=== What the task asks ===
Set down everything from the start of the records down to and including the line that contains "coord(299,546)", reproducing each line exactly. Leave the pictures out of your answer.

=== Input material ===
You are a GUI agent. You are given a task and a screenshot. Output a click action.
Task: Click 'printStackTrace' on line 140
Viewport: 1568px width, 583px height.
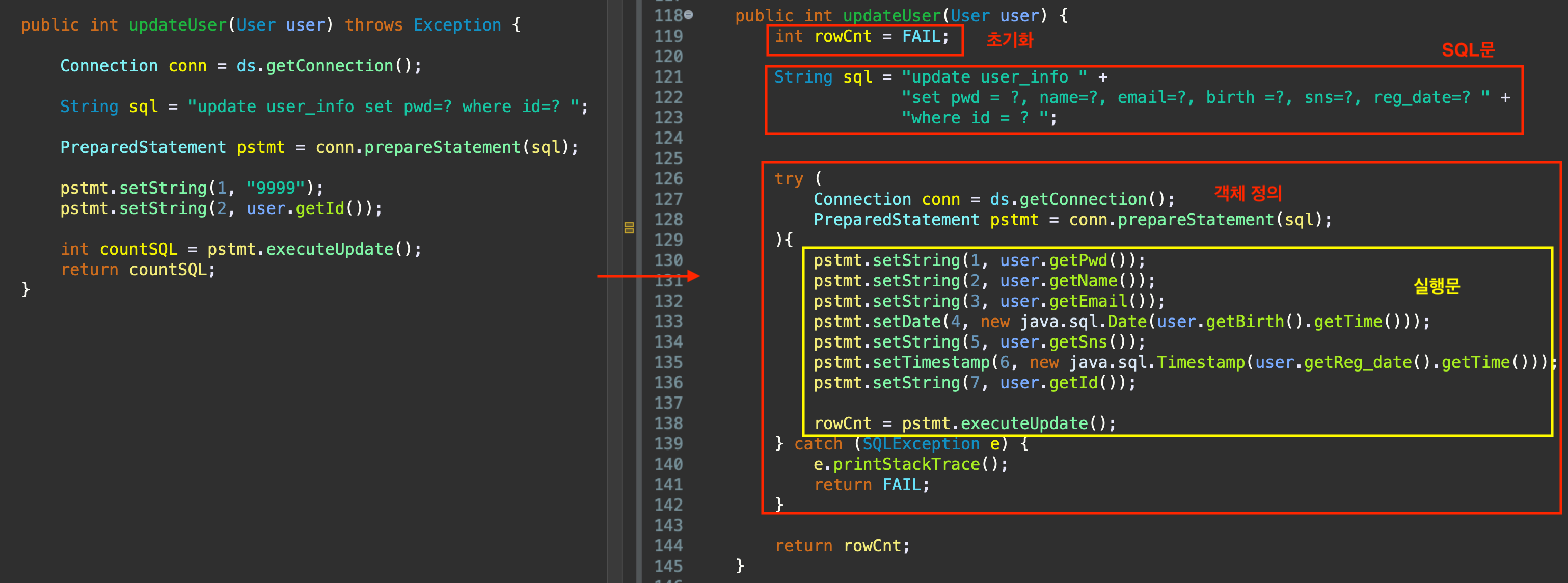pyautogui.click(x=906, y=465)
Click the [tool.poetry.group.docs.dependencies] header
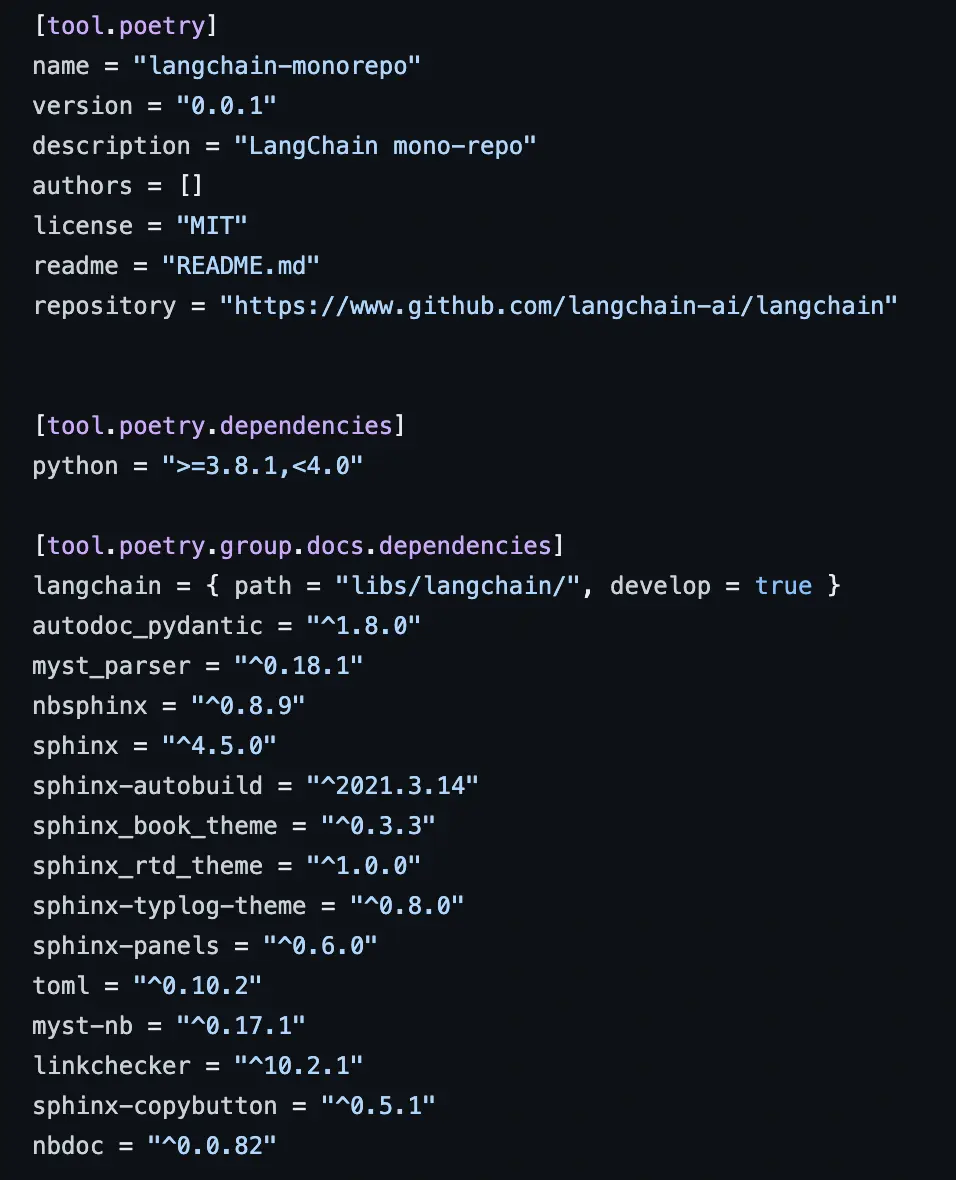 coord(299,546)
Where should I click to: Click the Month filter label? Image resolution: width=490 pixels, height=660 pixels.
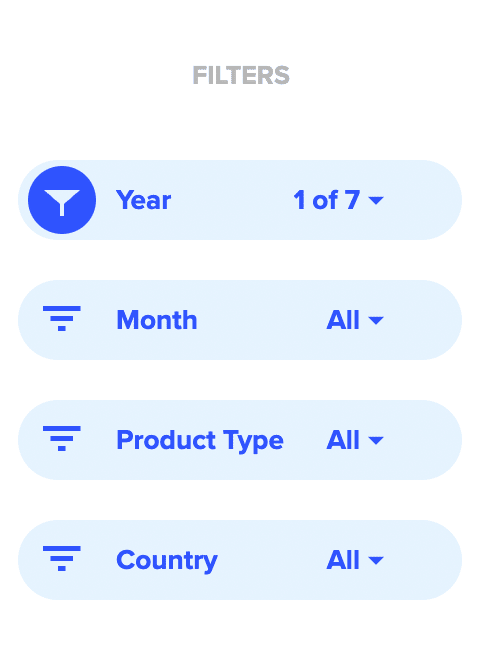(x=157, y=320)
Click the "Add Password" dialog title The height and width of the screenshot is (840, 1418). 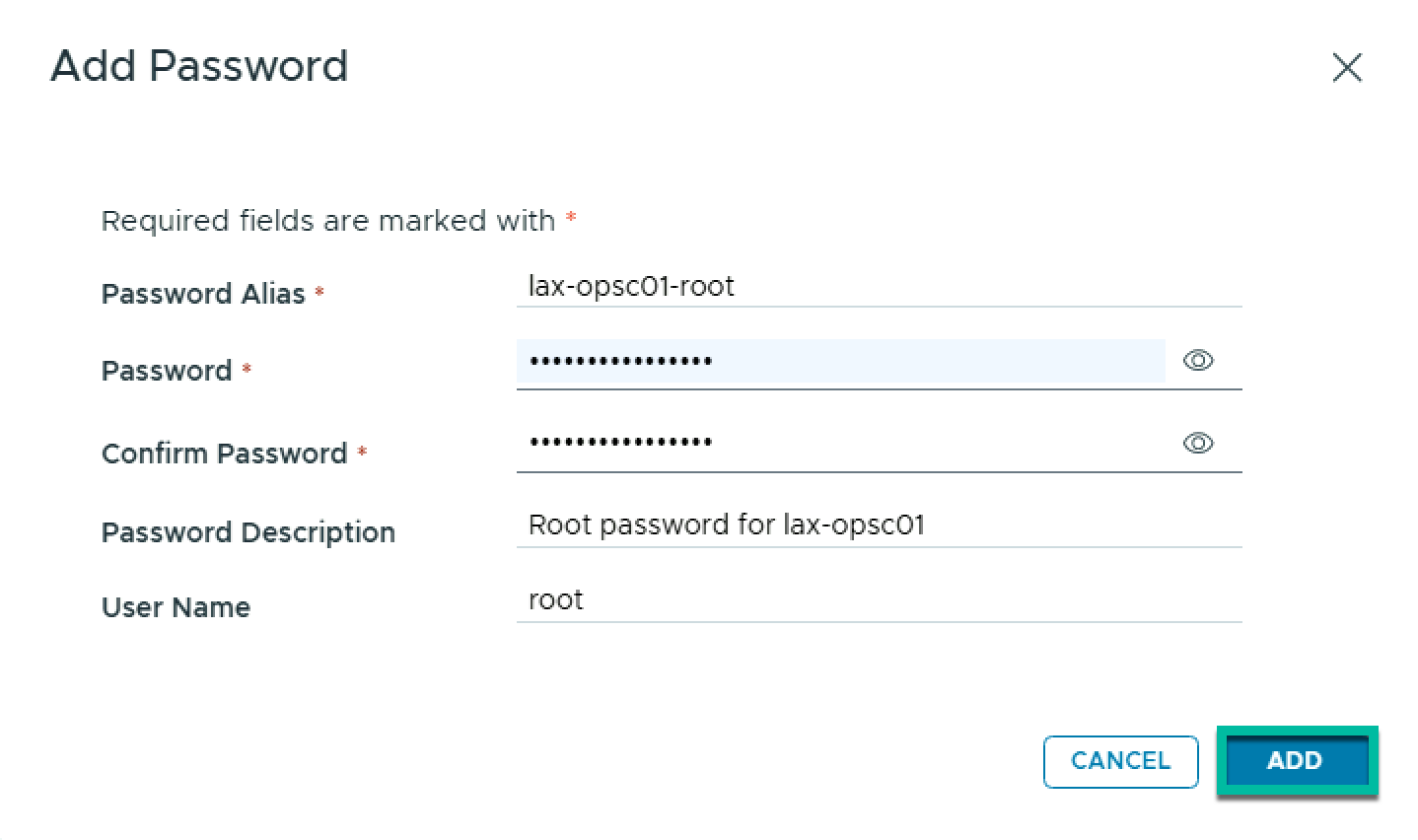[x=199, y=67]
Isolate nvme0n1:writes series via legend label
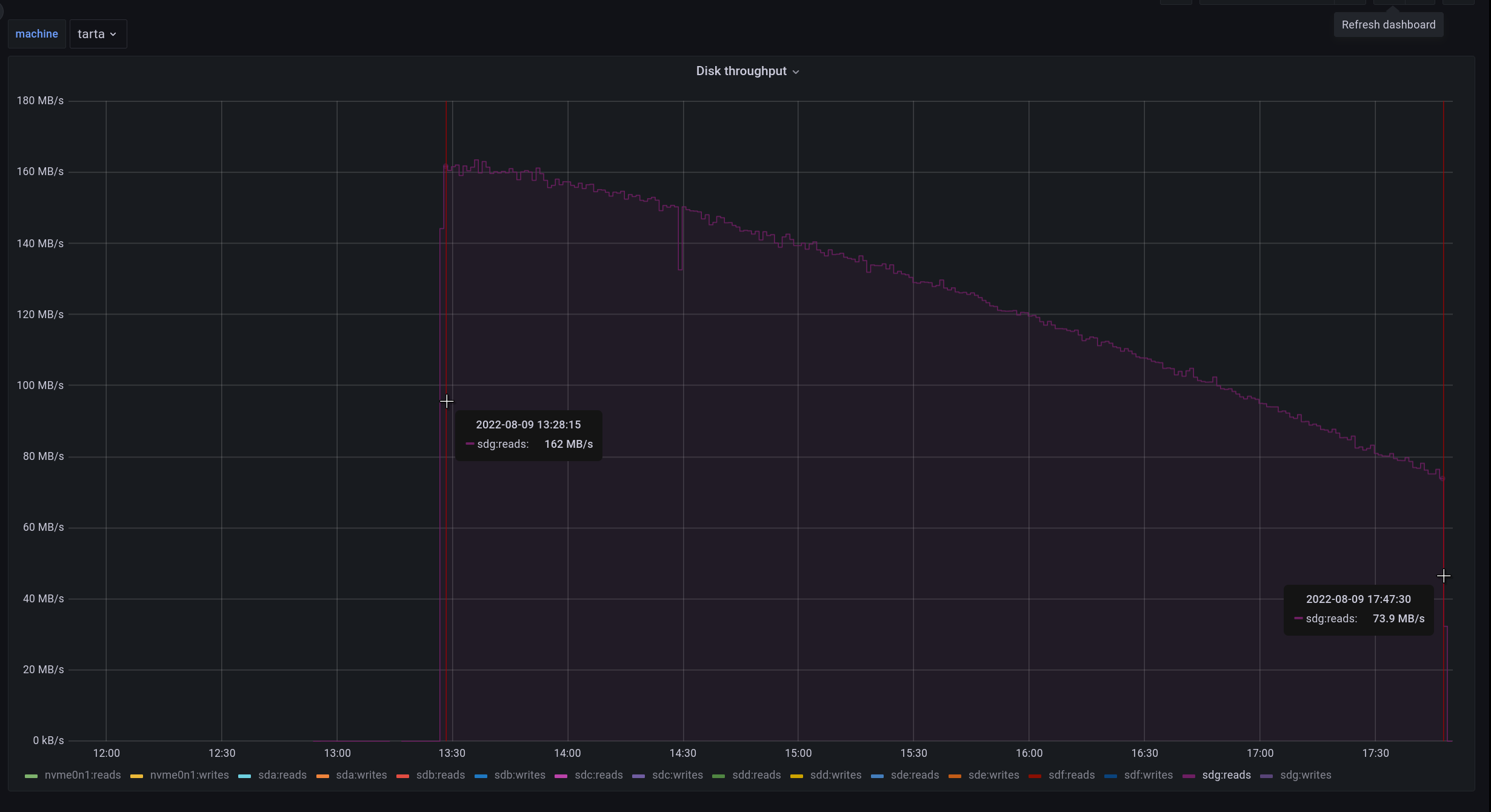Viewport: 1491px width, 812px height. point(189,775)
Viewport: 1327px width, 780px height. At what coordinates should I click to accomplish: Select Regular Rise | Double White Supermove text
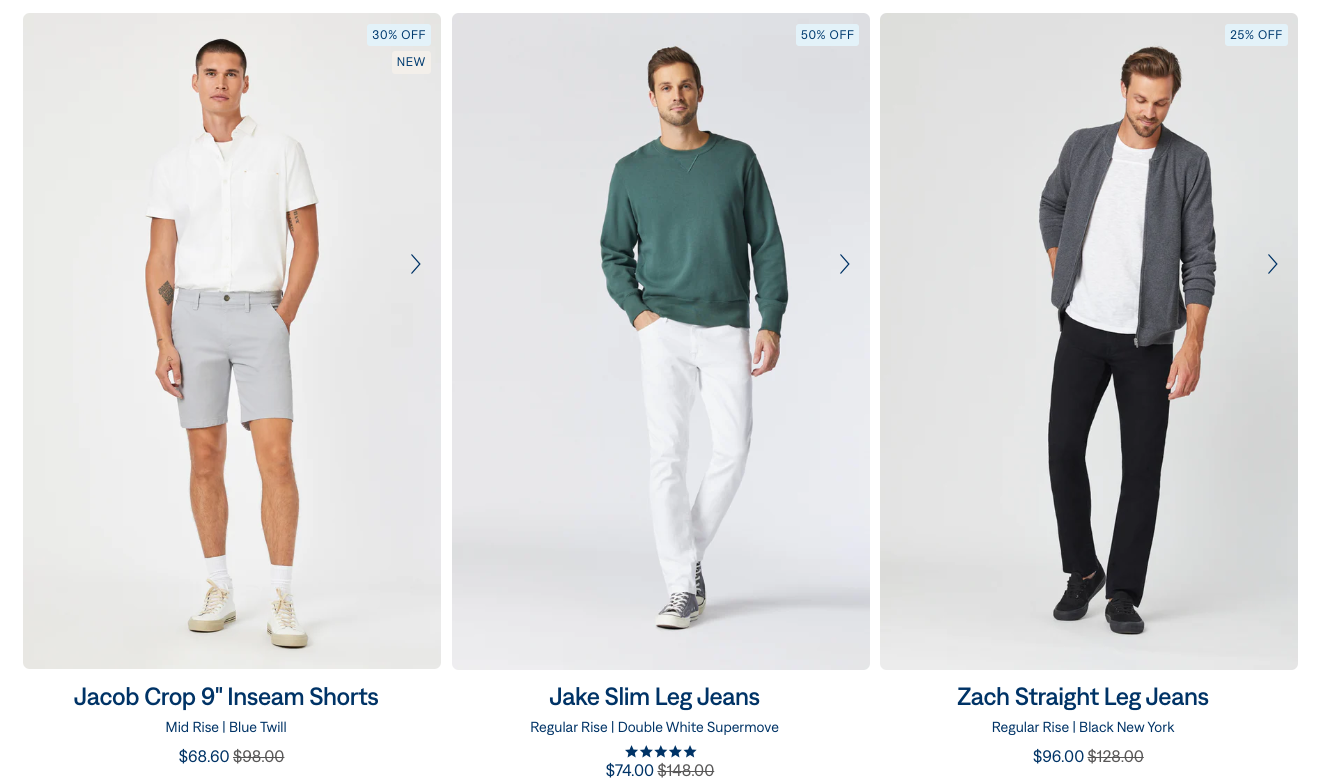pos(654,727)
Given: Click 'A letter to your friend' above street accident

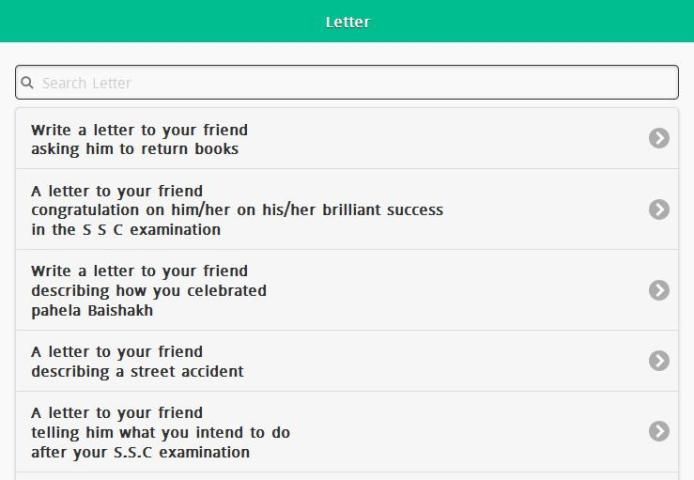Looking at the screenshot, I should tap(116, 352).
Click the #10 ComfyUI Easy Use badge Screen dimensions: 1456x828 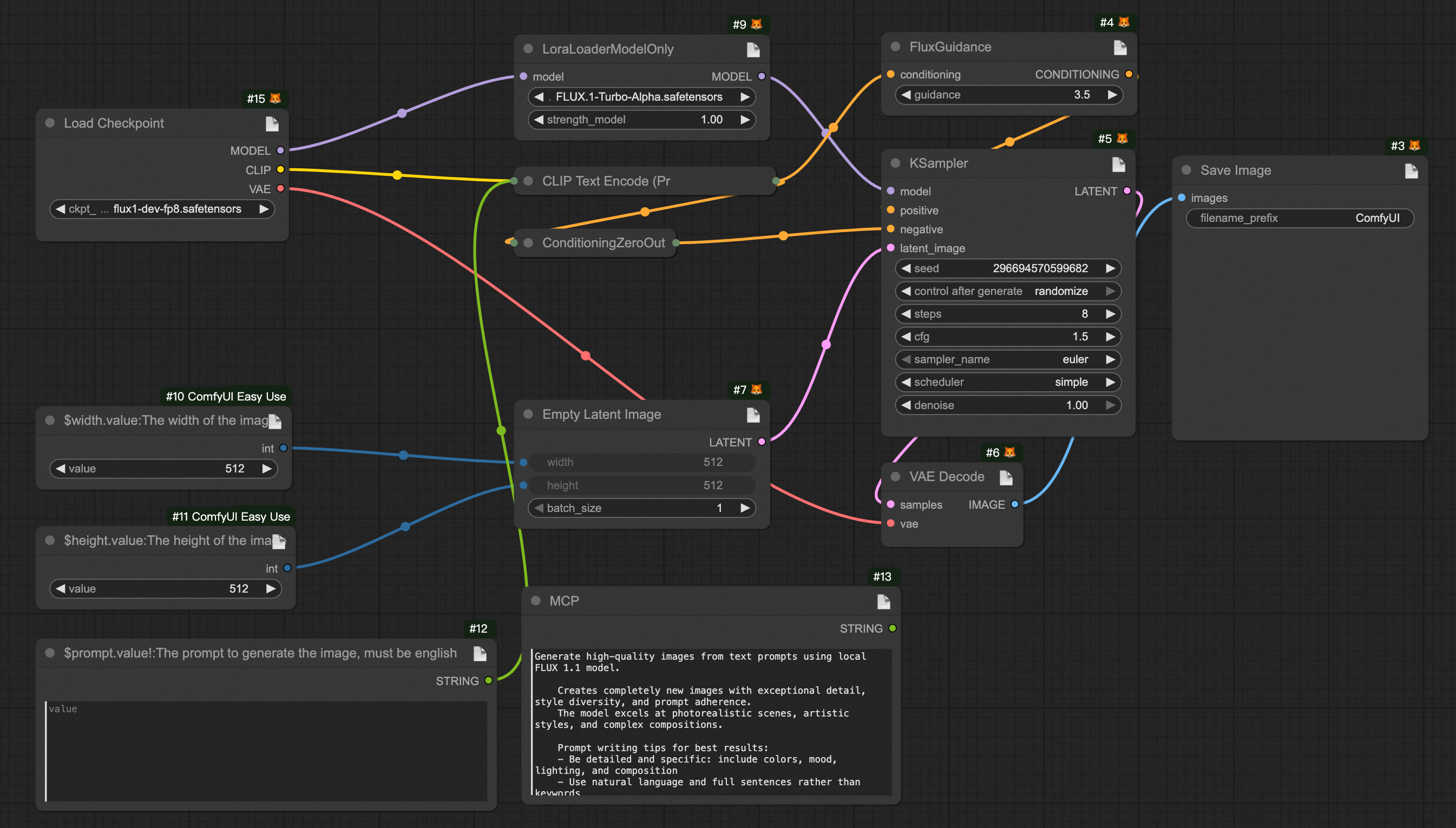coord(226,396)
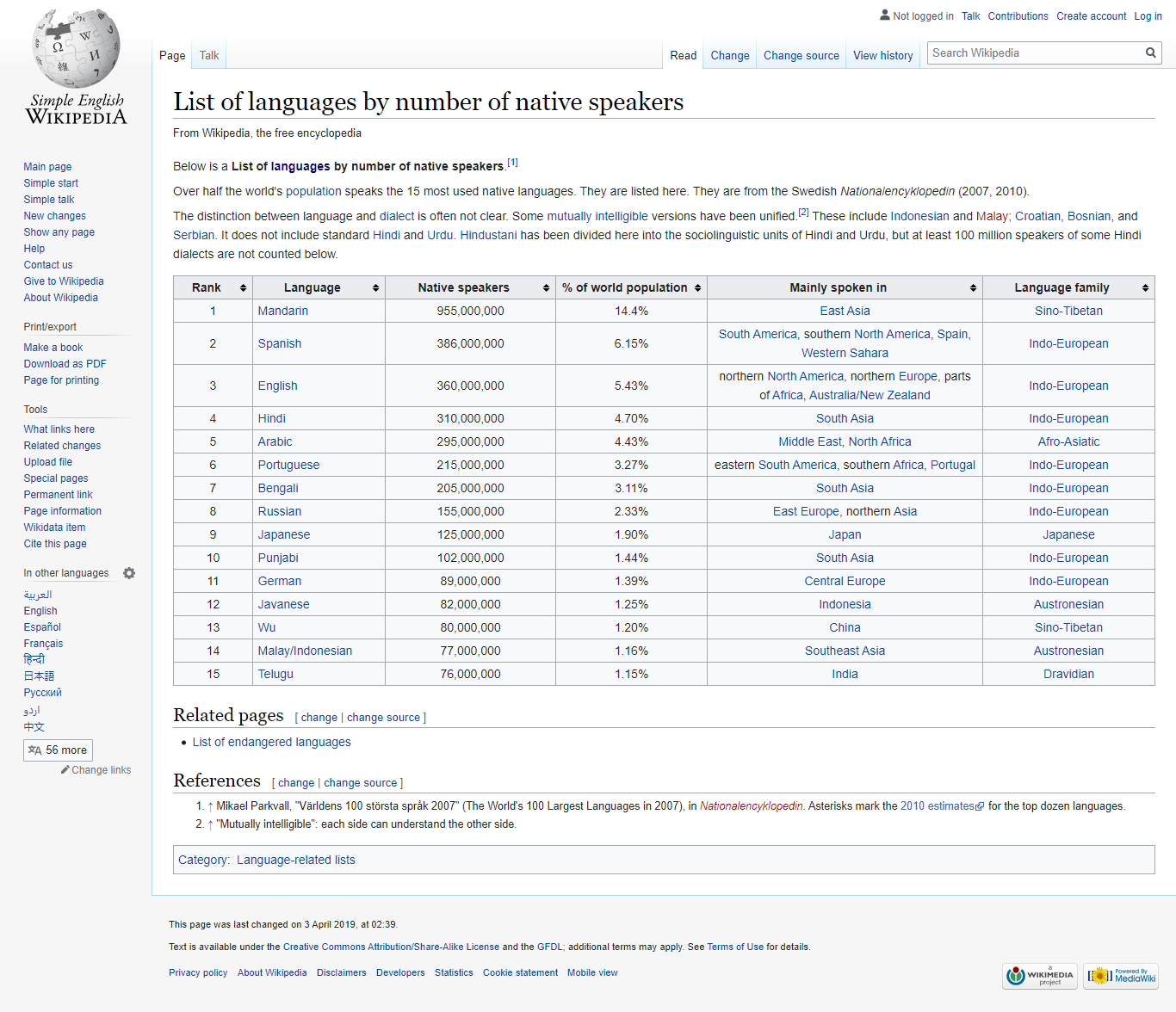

=== Finished task ===
You are a GUI agent. You are given a task and a screenshot. Output a click action.
Task: Click 'printStackTrace' on line 140
Viewport: 1568px width, 583px height.
pyautogui.click(x=906, y=465)
Click the [tool.poetry.group.docs.dependencies] header
 coord(299,546)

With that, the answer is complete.